Sometimes people think it's silly to blame the media for all of the issues with body image girls have. We have free will. We are our own people. Plus, the media is this giant thing -- too complicated and convoluted to diagnose. I like to think of it as an endless shallow puddle of oily water that we're all always standing in. Sometimes we're wearing good, sturdy boots. Sometimes ... not so much.
I had the weirdest thought, watching the commercial for the third time. "I don't want her to see this."
OK. Um, who? Am I being haunted right now? Why is the cat not having more of a reaction?
My daughter. My future daughter. The one I don't know if I'll ever have.
I didn't want her to see the spindly model in her underwear dancing for the camera, ungainly and uncomfortable and pretending to enjoy herself. I didn't want her to come to any automatic conclusions. I didn't want her to have to "not to even think about it" -- then have it wash over her when she looks at herself in the mirror.

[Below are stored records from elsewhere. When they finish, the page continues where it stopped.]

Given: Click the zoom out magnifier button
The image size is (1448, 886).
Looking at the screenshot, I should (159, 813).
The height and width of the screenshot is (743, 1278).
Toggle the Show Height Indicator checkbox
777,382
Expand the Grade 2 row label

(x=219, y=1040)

They picked that model to show us what is cute and sexy and pretty and girlish. What breasts should look like. What fun should look like. What being a girl is like. They picked the best example of it. I know, because of all the money they must have spent to make that ad. When you put so much money into something, you want to get it right. And if right is that model, dancing, I don't want my daughter -- who doesn't even exist yet -- to see it.

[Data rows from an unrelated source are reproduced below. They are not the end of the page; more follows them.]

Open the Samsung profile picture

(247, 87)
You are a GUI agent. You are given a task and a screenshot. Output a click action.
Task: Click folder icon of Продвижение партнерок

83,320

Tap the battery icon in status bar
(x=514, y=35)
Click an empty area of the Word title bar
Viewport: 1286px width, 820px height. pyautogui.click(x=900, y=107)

But the model's so skinny, I keep thinking, unoriginally (don't worry, I know how unoriginal it is), but it's almost the ordinariness of the observation that makes it meaningful. We keep making this observation over and over, but here she is. So skinny that I'm worried. I know, I'm not supposed to be. Some bodies are naturally like that. It's true. But then there are too many statistics about models. I'm not supposed to think anything negative about her fragile, straining ribcage, but the thoughts come anyway. Because even if this is natural for this young woman it will probably not be the natural look for my daughter. And even if she is, through some genetic contortion, extremely tall and thin, I have a feeling her breasts will not be somehow full. It does happen, yes. It sometimes happens. But not so very often that it should seem usual.
Watching the commercial for the third time, bored, I wonder why I'm not worried for myself.

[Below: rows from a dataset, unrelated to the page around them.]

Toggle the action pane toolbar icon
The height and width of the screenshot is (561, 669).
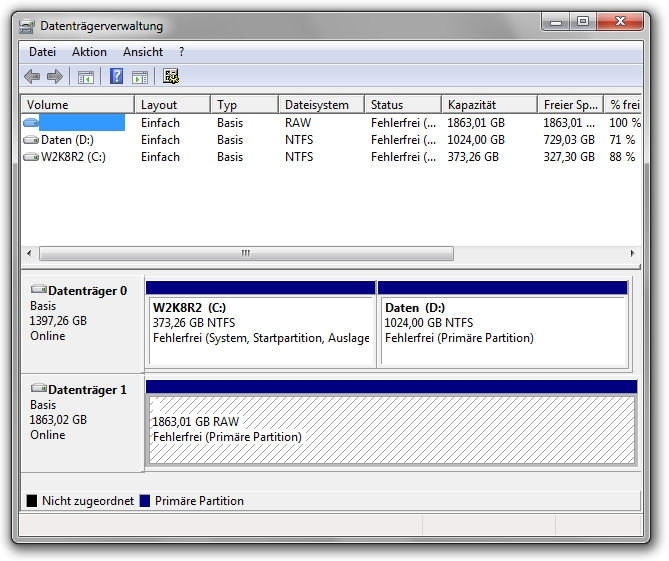[140, 76]
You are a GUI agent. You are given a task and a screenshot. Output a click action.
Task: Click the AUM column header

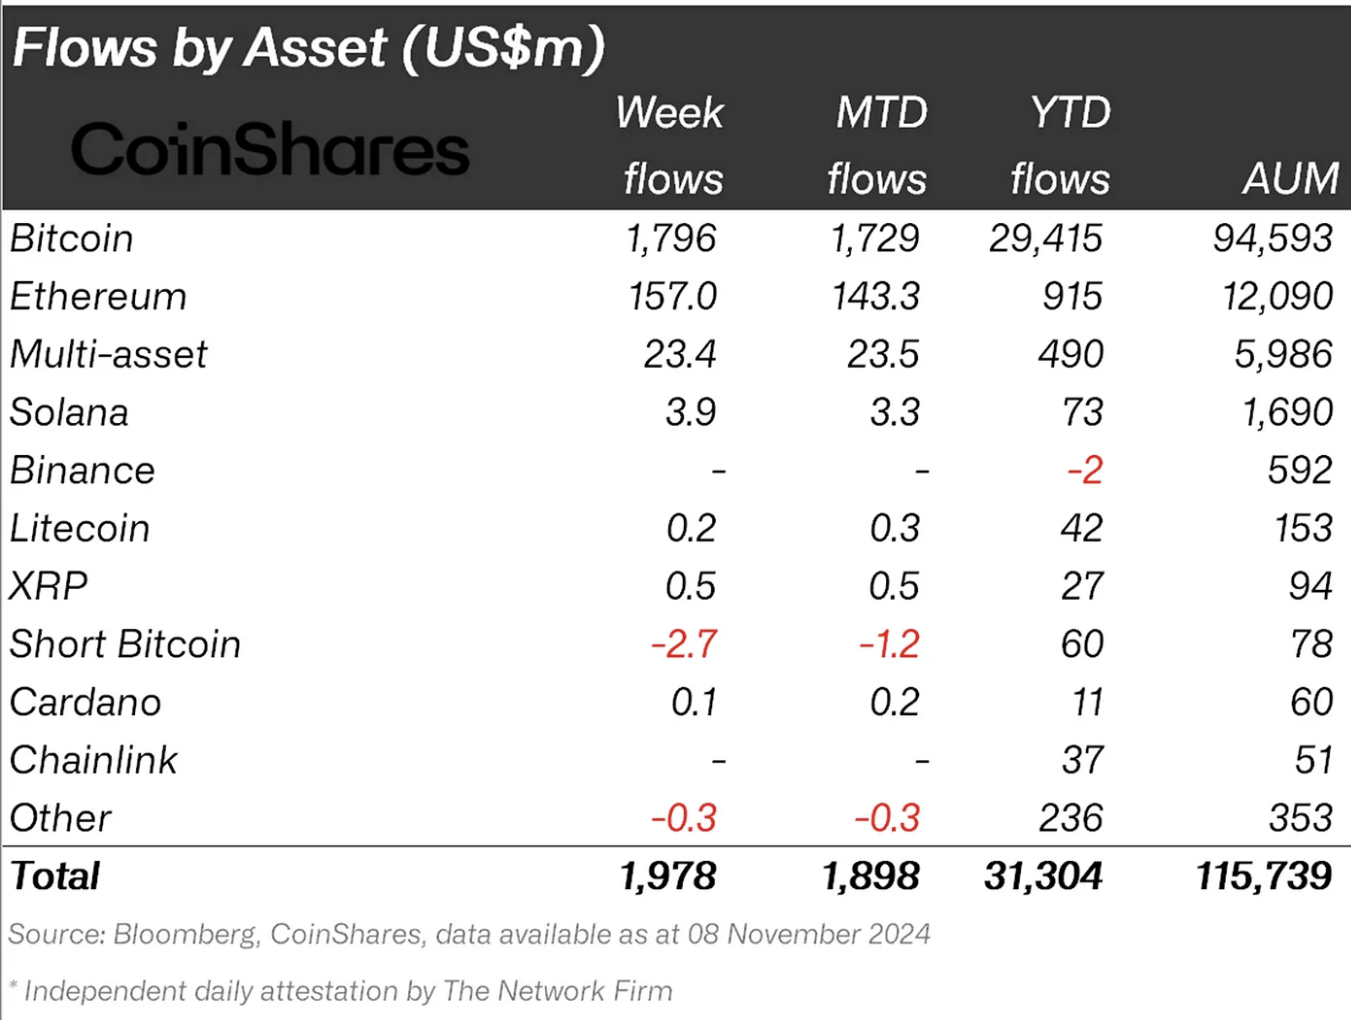click(x=1290, y=179)
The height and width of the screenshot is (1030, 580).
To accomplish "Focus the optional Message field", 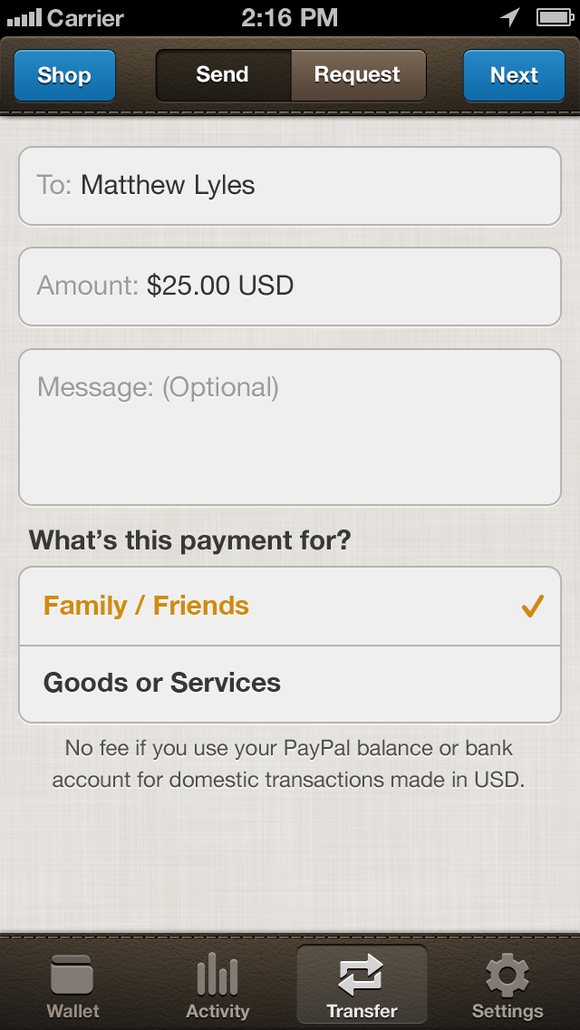I will pos(290,427).

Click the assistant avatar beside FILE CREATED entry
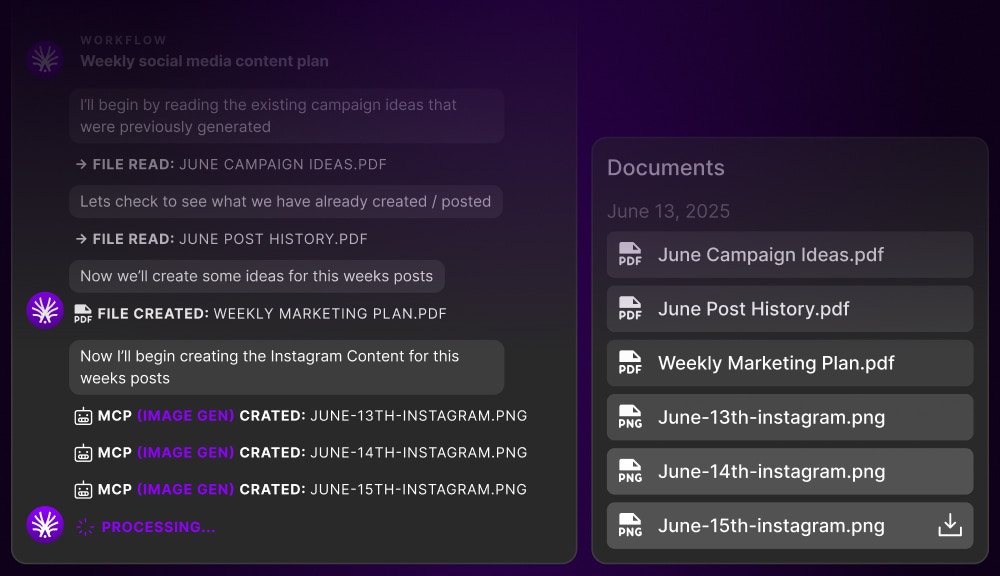click(44, 310)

Maybe some invisible line has been crossed. She's too young, so I don't compare myself to her. I'm pretty happy about the way I look these days, so I don't compare myself to her. I write about body image a lot, so I pause for a second, before I compare myself to her. It feels familiar. There's something a little off, like I might be walking into a trap. I stop, I turn around.
I am proud of who I am.
But it took a long time. And when you are just figuring out how to be a girl, what it means to be pretty, how important that is, how you're supposed to look, the things that other people value, that this culture is obsessed with underwear and bras, whether or not we live in the Matrix- when all of that is just beginning- then OK, yes, I want to blame that commercial. And all of the commercials like it. And the billboards and the magazine covers, and those guys who vote for the "sexiest woman alive" and the "top 100 beautiful women in the world" (only three of them are ever nonwhite, and none of them are ever dark-skinned, and none of them have bumpy noses, and none of them are ever, ever heavy). I want to blame every image of unusual, dieting, anomalous, dangerously specific beauty For showing girls what girls are supposed to be. For showing girls exactly what girls are supposed to be, so many times that we can't help but learn.
And I want to cover my future daughter's eyes, so that she thinks her Jewish nose is sexy. And her sweetly rounded upper arms. And her little breasts.
But it's impossible. So, watching the lithe, helpless model gyrate, for the fourth time, I am scared.